AEG-1/MTDH/LYRIC has been shown to promote cancer progression and development. Overexpression of AEG-1/MTDH/LYRIC correlates with angiogenesis, metastasis, and chemoresistance to various chemotherapy agents in cancer cells originating from a variety of tissues. Xiangbing Meng focused on the role of AEG-1/MTDH/LYRIC in drug resistance. Their mechanistic studies have shown that AEG-1/MTDH/LYRIC is involved in classical oncogenic pathways including Ha-Ras, myc, NFκB, and PI3K/Akt. AEG-1/MTDH/LYRIC also promotes protective autophagy by activating AMP kinase and autophagy-related gene 5.

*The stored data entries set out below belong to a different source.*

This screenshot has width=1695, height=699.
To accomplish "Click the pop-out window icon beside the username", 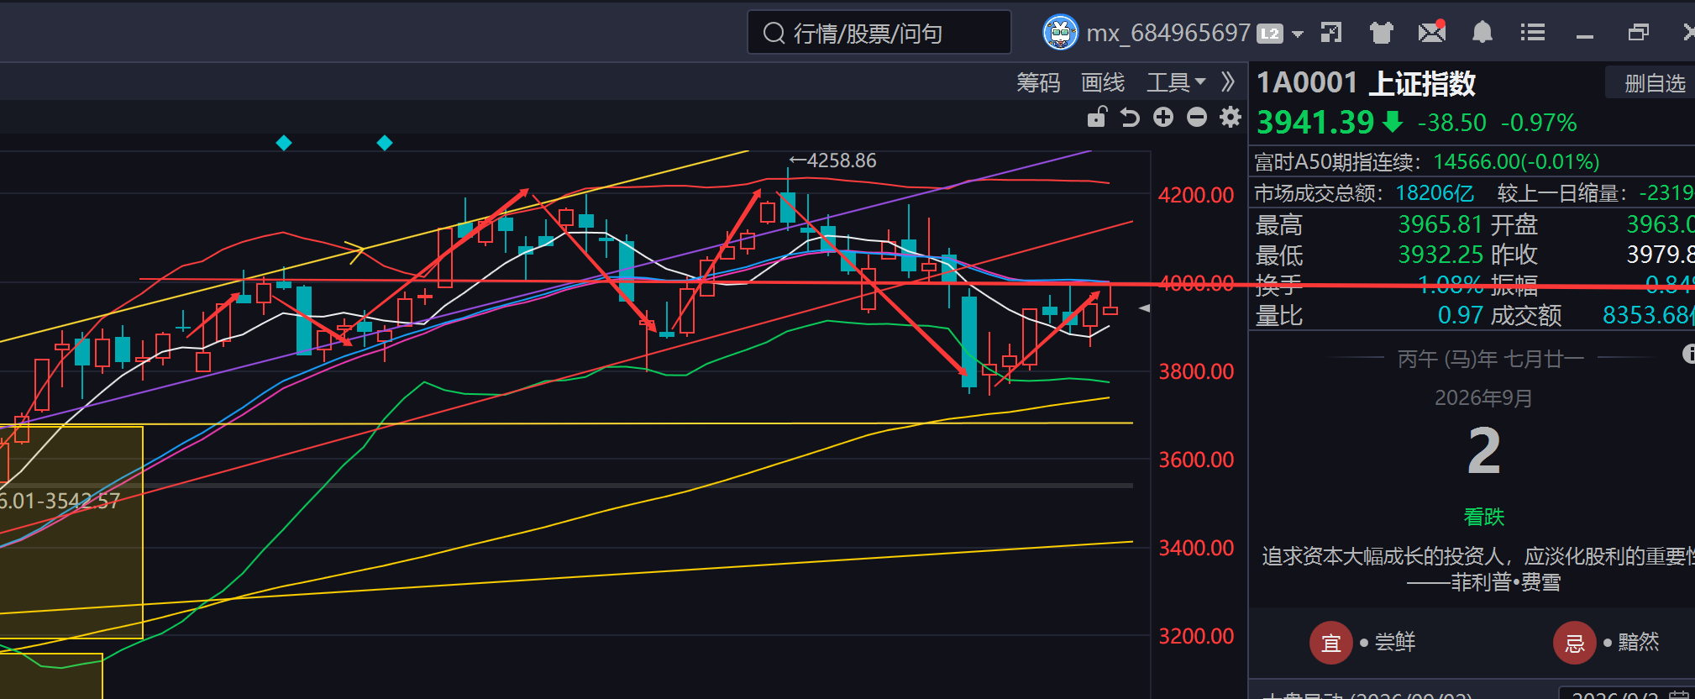I will (x=1331, y=33).
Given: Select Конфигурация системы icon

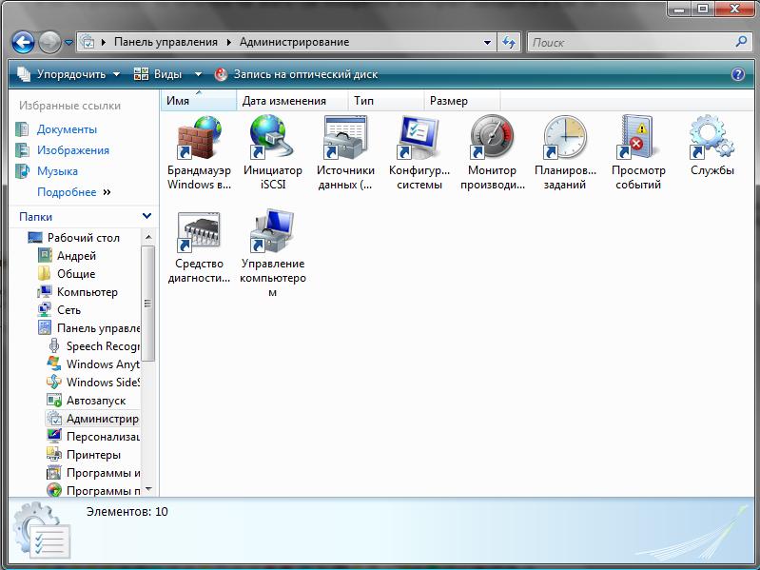Looking at the screenshot, I should tap(419, 139).
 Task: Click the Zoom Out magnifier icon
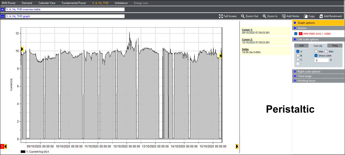243,16
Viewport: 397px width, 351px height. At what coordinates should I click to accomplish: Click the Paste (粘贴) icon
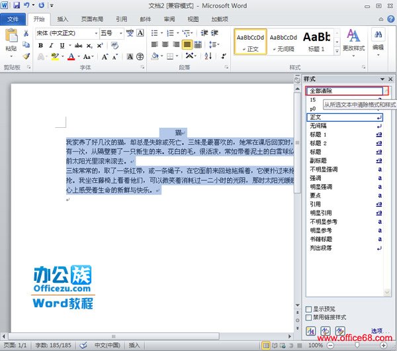(x=11, y=39)
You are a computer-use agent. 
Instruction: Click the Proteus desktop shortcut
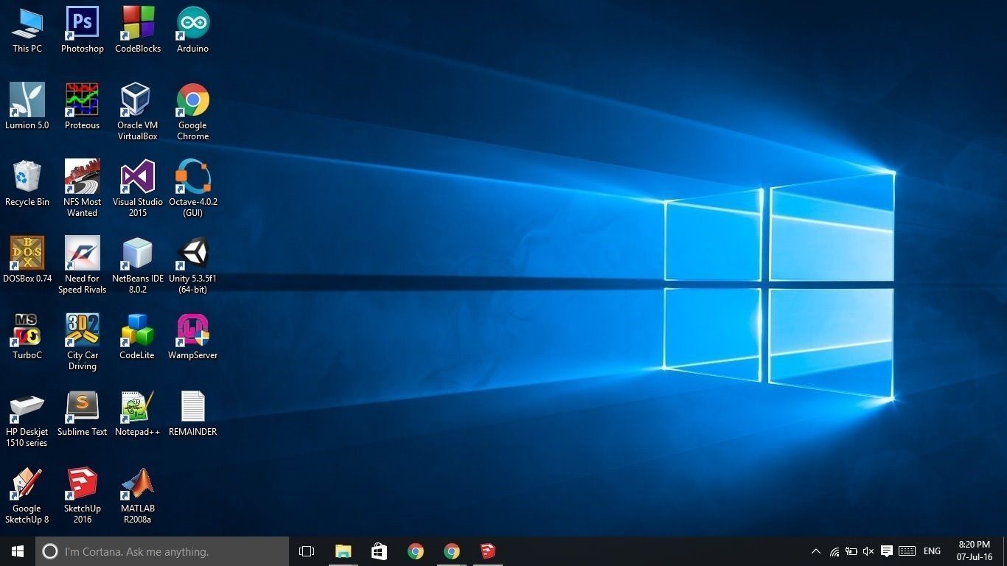[x=82, y=107]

Another reported mechanism by which AEG-1/MTDH/LYRIC regulates drug resistance is by increasing loading of multidrug resistance gene (MDR) 1 mRNA to the polysome, thereby facilitating MDR1 protein translation. More recently, a novel function for AEG-1/MTDH/LYRIC as an RNA-binding protein was elucidated, which has the potential to impact expression of drug sensitivity or resistance genes. Finally, AEG-1/MTDH/LYRIC acts in microRNA-directed gene silencing via an interaction with staphylococcal nuclease and tudor domain containing 1, a component of the RNA-induced silencing complex. Altered microRNA expression and activity induced by AEG-1/MTDH/LYRIC represent an additional way that AEG-1/MTDH/LYRIC may cause drug resistance in cancer. The multiple functions of AEG-1/MTDH/LYRIC in drug resistance highlight that it is a viable target as an anticancer agent for a wide variety of cancers.